What does the below code do? I'm very confused with its working. Because I thought that the if loop runs till the range of int. But I'm confused when I try to print the value of i . Please help me out with this.

#include<stdio.h>

void main()
{
    static int i;
    for (;;)
        if (i+++”Apple”)
            printf(“Banana”);
        else
            break;
}

It is interpreted as i++ + "Apple" . Since i is static and does not have an initializer, i++ yields 0. So the whole expression is 0 + some address or equivalent to if ("Apple") .

EDIT

As Jonathan Leffler correctly notes in the comments, what I said above only applies to the first iteration. After that it will keep incrementing i and will keep printing "Banana".

I think at some point, due to overflows (if it doesn't crash) "Apple" + i will yield 0 and the loop will break. Again, I don't really know what a well-meaning compiler should do when one adds a pointer and a large number.

As Eric Postpischil commented, you can only advance the pointer until it points to one-past the allocated space. In your exxample adding 7 will advance the pointer one-past the allocated space ("Apples\\0"). Adding more is undefined behavior and technically strange things can happen.

Use int main(void) instead of void main() .

The expression i+++"Apple" is parsed as (i++) + "Apple" ; the string literal "Apple" is converted from an expression of type "6-element array of char " to "pointer to char ", and its value is the address of the first element of the array. The expression i++ evaluates to the current value of i , and as a side effect , the value in i is incremented by 1.

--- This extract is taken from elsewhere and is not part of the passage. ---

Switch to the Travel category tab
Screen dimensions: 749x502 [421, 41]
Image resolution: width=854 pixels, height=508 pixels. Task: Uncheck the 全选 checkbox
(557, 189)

So, we're adding the result of the integer expression i++ to the pointer value resulting from the expression "Apple" ; this gives us a new pointer value that's equal or greater than the address of "Apple" . So assuming the address of the string literal "Apple" is 0x80123450, then basically we're evaluating the values

0x80123450 + 0
0x80123450 + 1
0x80123450 + 2
...

all of which should evaluate to non-zero, which causes the printf statement to be executed. The question is what happens when i++ results in an integer overflow (the behavior of which is not well defined) or the value of i+++"Apple" results in an overflow for a pointer value. It's not clear that i+++"Apple" will ever result in a 0-valued expression.

This code SHOULD Have been written like this:

char *apple = "Apple";
for(i = 0; apple[i++];)
    printf("Banana");

Not only is it clearer than the code posted in the original, it is also clearer to see what it does. But I guess this came from "Look how bizarre we can write things in C". There are lots of things that are possible in C that isn't a great idea.

It is also possible to learn to balance a plate of hot food on your head for the purpose of serving yourself dinner. It doesn't make it a particularly great idea - unless you don't have hands and feet, I suppose... ;)

Edit: Except this is wrong... The equivalent is:

char *apple = "Apple";
for(i = 0; apple+i++ != NULL;)
    printf("Banana");

On a 64-bit machine, that will take a while. If it finishes in reasonable time (sending output to /dev/null), I will update. It takes approximitely three minutes on my machine (AMD 3.4GHz Phenom II).